The infant is the sole survivor of her immediate family, the rest of whom were killed in the rebel-held town of Jindires.
Father holds dead daughter’s hand
Also in Kahramanmaras, in southern Turkey close to the epicentre, a heartbreaking picture has shown a father holding his dead daughter’s hand.
Mesut Hancer’s 15-year-old daughter Irmak was crushed to death when their home collapsed, reported The Sun.
In the harrowing image, Mr Hancer can be seen sitting in the rubble staring into the distance.
He touchingly holds lifeless Irmak’s hand as she lies under the concrete on a mattress.
The 7.8-magnitude quake struck on Monday as people slept, flattening thousands of structures, trapping an unknown number of people and potentially impacting millions. Whole rows of buildings collapsed, leaving some of the heaviest devastation near the quake’s epicentre between the Turkish cities of Gaziantep and Kahramanmaras.
My god.. this picture is so utterly heart-breaking. A Turkish father, Mesut Hancer, holding the hand of his dead 15yr-old daughter in the rubble of a building crushed by the earthquake. Devastating. pic.twitter.com/iaINNajFbm
— Piers Morgan (@piersmorgan) February 7, 2023
Dozens of nations including the United States, China and the Gulf States have pledged to help, and search teams as well as relief supplies have begun to arrive by aeroplane.
A winter storm has compounded the misery by rendering many roads — some of them damaged by the quake — almost impassable, resulting in traffic jams that stretch for kilometres in some regions.
The cold rain and snow are a risk both for people forced from their homes — who took refuge in mosques, schools or even bus shelters — and survivors buried under debris.

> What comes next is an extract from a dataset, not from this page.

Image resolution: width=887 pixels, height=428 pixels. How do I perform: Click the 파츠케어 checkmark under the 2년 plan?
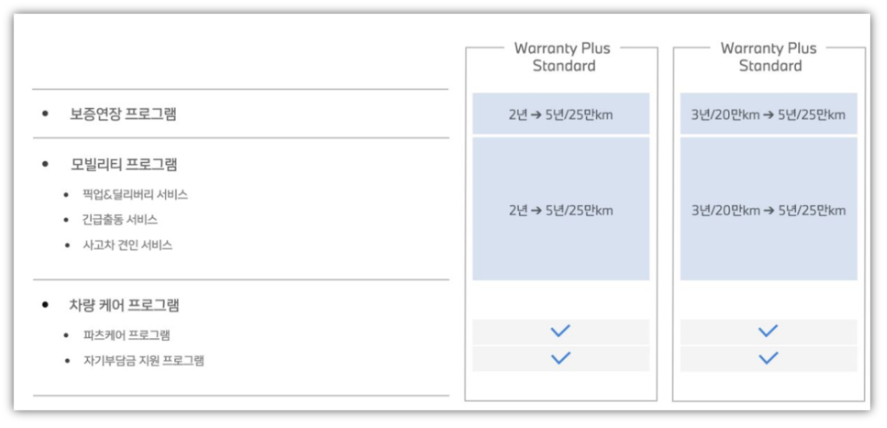click(560, 332)
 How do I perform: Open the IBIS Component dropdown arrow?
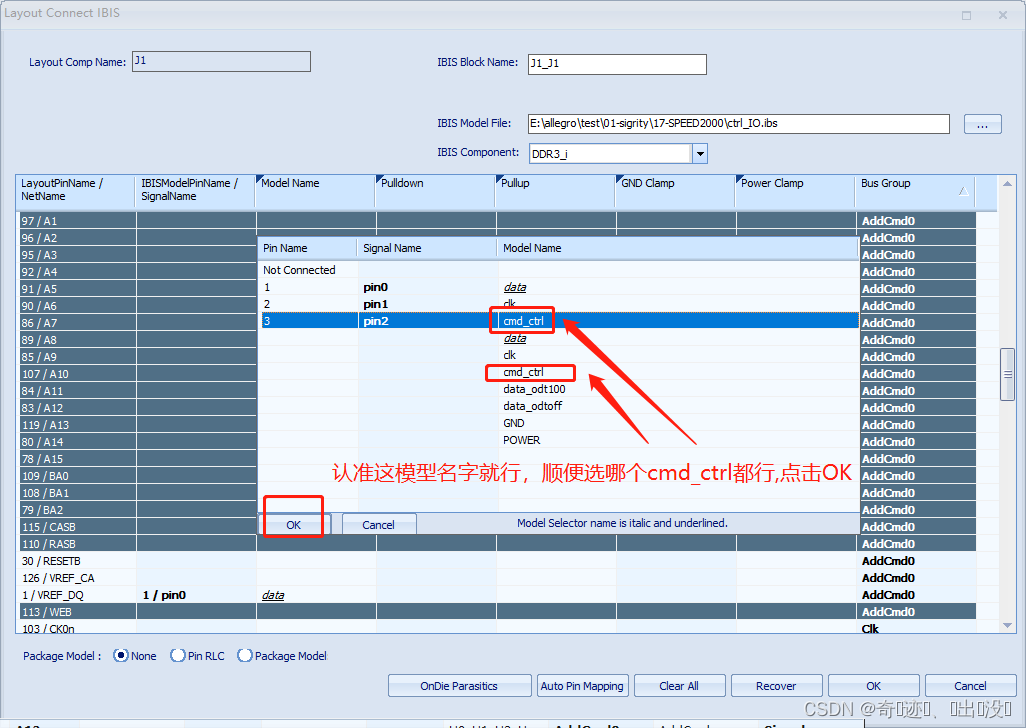[701, 155]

“It is now a race against time,” said World Health Organisation (WHO) chief Tedros Adhanom Ghebreyesus.
“We have activated the WHO network of emergency medical teams to provide essential health care for the injured and most vulnerable,” he added.
23 million could be affected
The latest toll showed 4544 people killed in Turkey and 1712 in Syria, for a combined total of 6256 fatalities.

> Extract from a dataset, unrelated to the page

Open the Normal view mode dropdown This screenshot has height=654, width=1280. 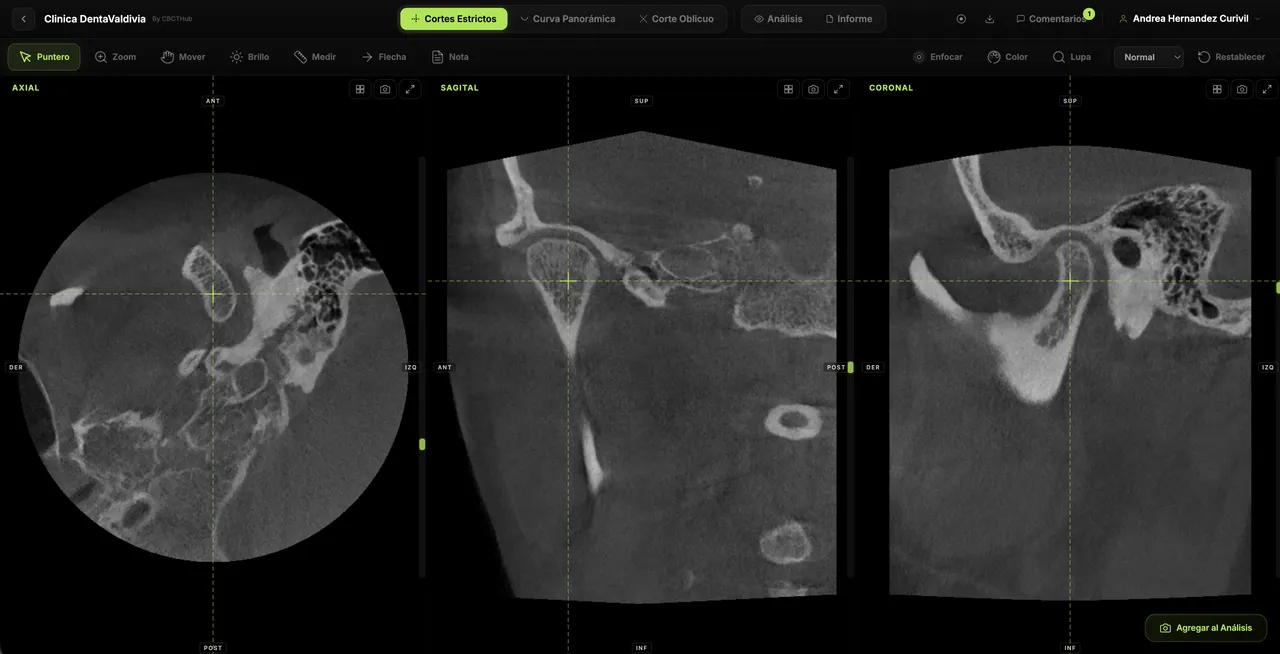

There are fears that the toll will rise inexorably, with WHO officials estimating up to 20,000 may have died.
WHO warned that up to 23 million people could be affected by the massive earthquake and urged nations to rush help to the disaster zone.
The Syrian Red Crescent appealed to Western countries to lift sanctions and provide aid as President Bashar al-Assad’s government remains a pariah in the West, complicating international relief efforts.
Washington and the European Commission said on Monday that humanitarian programs supported by them were responding to the destruction in Syria.
The UN’s cultural agency UNESCO also said it was ready to provide assistance after two sites listed on its World Heritage List in Syria and Turkey sustained damage.
In addition to the damage to Aleppo’s old city and the fortress in the south eastern Turkish city of Diyarbakir, UNESCO said at least three other World Heritage sites could be affected.
Much of the quake-hit area of northern Syria has already been decimated by years of war and aerial bombardment by Syrian and Russia forces that destroyed homes, hospitals and clinics.
Residents in the quake-devastated town of Jindires in northern Syria used their bare hands and pickaxes to for survivors, as that was all they had to get the job done.